- _Selection_
+++++
Published on Posted in Center for Green Schools

By Heather Henriksen, Harvard Office for Sustainability

Earlier today USGBC announced that Harvard University had reached a first for any higher education institution in the world – 50 LEED certified projects. It’s an exciting green building milestone for us and one that entire Harvard community can celebrate.

 
The renovation of the 46 Blackstone complex, a former industrial site, was the University’s first LEED Platinum-certified project and one of its most ambitious undertakings to date. The brownfield project includes several on-site strategies to minimize pollution runoff to the Charles River, including a bioswale system that naturally filters stormwater runoff from an adjacent parking lot. Kris Snibbe/Harvard Staff Photographer.

Like many large private corporations, one of the primary challenges Harvard faces is our structure comprised of many separate operating units (in our case multiple schools and administrative units), each with its own culture and organizational structure. So how did we get this decentralized institution to reach our LEED milestone? Here are five lessons we’ve learned along the way:

  • Set Clear, Aggressive Goals. Harvard’s goal to reduce greenhouse gas emissions 30 percent by 2016, including growth unified our schools and units, requiring us to focus on very specific energy reduction targets. Our comprehensive Green Building Standards set clear energy reduction, resource conservation and LEED targets for all construction and renovation projects.
+++++
- _Actions to take_
1/ In the post about Harvard's LEED milestone, which project was the University's first LEED Platinum-certified project?
2/ Copy out everything from the start of the entries down to the line containing "Action: [x=967, y=65]", with both ends included and nothing changed.
+++++
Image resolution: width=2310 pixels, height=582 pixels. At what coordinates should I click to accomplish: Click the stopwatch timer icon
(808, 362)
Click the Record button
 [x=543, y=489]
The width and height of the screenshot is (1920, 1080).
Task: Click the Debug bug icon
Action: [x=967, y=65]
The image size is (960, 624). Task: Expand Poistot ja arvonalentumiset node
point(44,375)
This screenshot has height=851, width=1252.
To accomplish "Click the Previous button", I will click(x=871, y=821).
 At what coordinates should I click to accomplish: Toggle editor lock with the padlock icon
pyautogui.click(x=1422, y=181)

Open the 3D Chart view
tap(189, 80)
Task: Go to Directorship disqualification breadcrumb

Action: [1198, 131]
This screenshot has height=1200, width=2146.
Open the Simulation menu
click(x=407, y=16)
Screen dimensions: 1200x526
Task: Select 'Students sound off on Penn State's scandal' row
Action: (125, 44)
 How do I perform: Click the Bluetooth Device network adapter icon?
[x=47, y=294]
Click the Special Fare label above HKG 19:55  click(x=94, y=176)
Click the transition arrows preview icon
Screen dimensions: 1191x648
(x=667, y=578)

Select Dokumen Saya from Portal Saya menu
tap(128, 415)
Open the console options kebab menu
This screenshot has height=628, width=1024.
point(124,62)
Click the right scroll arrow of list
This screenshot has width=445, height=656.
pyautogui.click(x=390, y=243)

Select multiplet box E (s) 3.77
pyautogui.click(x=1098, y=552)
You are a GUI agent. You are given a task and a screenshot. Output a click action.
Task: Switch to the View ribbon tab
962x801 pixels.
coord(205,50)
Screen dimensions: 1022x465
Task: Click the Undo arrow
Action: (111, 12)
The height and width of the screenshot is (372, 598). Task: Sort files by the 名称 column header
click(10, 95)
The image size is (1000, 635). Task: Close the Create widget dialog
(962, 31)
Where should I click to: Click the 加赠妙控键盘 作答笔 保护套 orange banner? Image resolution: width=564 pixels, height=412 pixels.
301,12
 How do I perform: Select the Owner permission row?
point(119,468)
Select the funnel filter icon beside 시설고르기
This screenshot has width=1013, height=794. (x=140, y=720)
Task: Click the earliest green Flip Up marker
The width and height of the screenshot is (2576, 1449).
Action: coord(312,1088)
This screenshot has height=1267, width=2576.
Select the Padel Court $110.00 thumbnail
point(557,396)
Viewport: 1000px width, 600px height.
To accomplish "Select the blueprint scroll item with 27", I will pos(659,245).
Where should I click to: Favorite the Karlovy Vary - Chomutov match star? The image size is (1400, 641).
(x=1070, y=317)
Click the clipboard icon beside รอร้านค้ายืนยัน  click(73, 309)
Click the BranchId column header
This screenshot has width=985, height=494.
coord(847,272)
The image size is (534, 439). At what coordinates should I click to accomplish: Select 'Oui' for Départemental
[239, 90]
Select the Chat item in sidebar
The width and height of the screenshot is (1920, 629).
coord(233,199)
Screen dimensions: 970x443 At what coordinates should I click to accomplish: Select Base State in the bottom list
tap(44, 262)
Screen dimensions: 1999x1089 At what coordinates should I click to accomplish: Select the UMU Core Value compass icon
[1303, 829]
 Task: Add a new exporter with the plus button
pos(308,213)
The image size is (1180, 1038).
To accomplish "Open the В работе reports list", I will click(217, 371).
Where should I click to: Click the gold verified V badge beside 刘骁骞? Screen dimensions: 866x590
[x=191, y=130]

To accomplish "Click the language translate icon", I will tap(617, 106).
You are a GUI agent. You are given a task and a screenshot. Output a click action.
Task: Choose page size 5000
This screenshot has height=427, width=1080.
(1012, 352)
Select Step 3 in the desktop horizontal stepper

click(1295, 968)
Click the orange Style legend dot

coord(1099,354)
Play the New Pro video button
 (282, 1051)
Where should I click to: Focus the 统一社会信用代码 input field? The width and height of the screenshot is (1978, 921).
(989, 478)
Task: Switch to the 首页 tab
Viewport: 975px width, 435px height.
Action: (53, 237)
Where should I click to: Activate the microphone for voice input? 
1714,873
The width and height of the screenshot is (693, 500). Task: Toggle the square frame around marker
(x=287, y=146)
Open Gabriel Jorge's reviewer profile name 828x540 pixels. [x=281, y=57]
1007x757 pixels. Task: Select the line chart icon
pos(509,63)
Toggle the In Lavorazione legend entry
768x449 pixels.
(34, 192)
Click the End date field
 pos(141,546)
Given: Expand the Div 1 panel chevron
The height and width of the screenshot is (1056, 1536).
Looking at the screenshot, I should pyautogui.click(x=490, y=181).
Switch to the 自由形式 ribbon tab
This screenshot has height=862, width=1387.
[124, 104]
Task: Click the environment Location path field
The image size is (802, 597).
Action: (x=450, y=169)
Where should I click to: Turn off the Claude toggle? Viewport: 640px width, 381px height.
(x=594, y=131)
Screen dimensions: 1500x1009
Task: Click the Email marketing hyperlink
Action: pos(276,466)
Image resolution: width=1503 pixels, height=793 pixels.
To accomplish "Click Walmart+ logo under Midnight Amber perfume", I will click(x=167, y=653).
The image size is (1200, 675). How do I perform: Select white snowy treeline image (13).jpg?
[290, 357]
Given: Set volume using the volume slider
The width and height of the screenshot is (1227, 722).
+++++
- _Solutions to each task_
1/ The renovation of the 46 Blackstone complex.

2/
Image resolution: width=2310 pixels, height=582 pixels. At what coordinates should I click to accomplish: Click the stopwatch timer icon
(808, 362)
Click the Record button
 [x=543, y=489]
The width and height of the screenshot is (1920, 1080).
Task: Click the Debug bug icon
Action: [x=967, y=65]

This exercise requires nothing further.